Document excerpt:
+-------+
Eating soy meant I could still order a latte at Starbucks and—somehow—feel like I still had a toehold in the land of “foods normal people eat.” Saying yes to soy meant I could still indulge in things like eggless-egg salad and stir-fried tofu. But, after looking at the scientific research, I wasn’t convinced the natural phytoestrogens in soy wouldn’t ratchet up my body’s estrogen load. And, since I was going to the trouble of taking Tamoxifen to block the estrogen in my body, why possibly add to it?
My oncologist was no help, but, at least, he was honest. “We really don’t know if soy is helpful or harmful for breast cancer patients,” he said. Then he followed up with the mantra “in moderation it’s probably fine.” But “probably” was a far cry from the certainty I craved and when another health care professional questioned my continued intake of soy (saying something along the lines of “why play with fire?”) I decided he had a point. Maybe it was fine but what if it wasn’t? So, I said sayonara to soy foods.
+-------+
(Dataset excerpts)
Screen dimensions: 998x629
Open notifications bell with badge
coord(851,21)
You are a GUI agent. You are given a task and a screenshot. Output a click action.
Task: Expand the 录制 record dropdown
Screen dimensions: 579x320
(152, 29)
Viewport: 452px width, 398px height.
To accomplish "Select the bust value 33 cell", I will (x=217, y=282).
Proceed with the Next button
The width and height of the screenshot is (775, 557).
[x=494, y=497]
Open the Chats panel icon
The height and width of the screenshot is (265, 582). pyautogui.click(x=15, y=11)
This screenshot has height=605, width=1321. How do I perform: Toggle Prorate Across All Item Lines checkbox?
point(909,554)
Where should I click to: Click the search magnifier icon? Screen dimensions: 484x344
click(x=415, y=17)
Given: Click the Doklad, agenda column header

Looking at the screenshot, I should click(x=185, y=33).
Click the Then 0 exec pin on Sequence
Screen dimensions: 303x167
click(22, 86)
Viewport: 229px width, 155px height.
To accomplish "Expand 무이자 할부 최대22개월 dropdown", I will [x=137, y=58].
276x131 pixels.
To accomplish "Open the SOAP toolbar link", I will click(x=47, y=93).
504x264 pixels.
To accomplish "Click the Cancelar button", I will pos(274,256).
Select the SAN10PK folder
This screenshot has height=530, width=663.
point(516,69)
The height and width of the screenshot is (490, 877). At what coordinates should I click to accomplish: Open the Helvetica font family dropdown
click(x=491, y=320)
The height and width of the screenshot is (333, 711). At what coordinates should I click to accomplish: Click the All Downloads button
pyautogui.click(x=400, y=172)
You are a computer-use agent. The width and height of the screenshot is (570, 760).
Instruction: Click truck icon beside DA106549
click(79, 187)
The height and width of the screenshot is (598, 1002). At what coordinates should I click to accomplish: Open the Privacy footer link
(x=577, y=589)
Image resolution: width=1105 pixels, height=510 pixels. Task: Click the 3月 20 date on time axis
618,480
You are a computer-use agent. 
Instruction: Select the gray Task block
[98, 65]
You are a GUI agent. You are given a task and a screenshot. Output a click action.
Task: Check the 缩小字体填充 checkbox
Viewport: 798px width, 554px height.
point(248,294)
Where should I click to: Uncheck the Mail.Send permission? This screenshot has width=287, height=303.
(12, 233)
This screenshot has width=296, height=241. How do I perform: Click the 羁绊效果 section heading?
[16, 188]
+-------+
In the passage about soy, copy out the wording from "My oncologist was" up to and including "to soy foods.".

My oncologist was no help, but, at least, he was honest. “We really don’t know if soy is helpful or harmful for breast cancer patients,” he said. Then he followed up with the mantra “in moderation it’s probably fine.” But “probably” was a far cry from the certainty I craved and when another health care professional questioned my continued intake of soy (saying something along the lines of “why play with fire?”) I decided he had a point. Maybe it was fine but what if it wasn’t? So, I said sayonara to soy foods.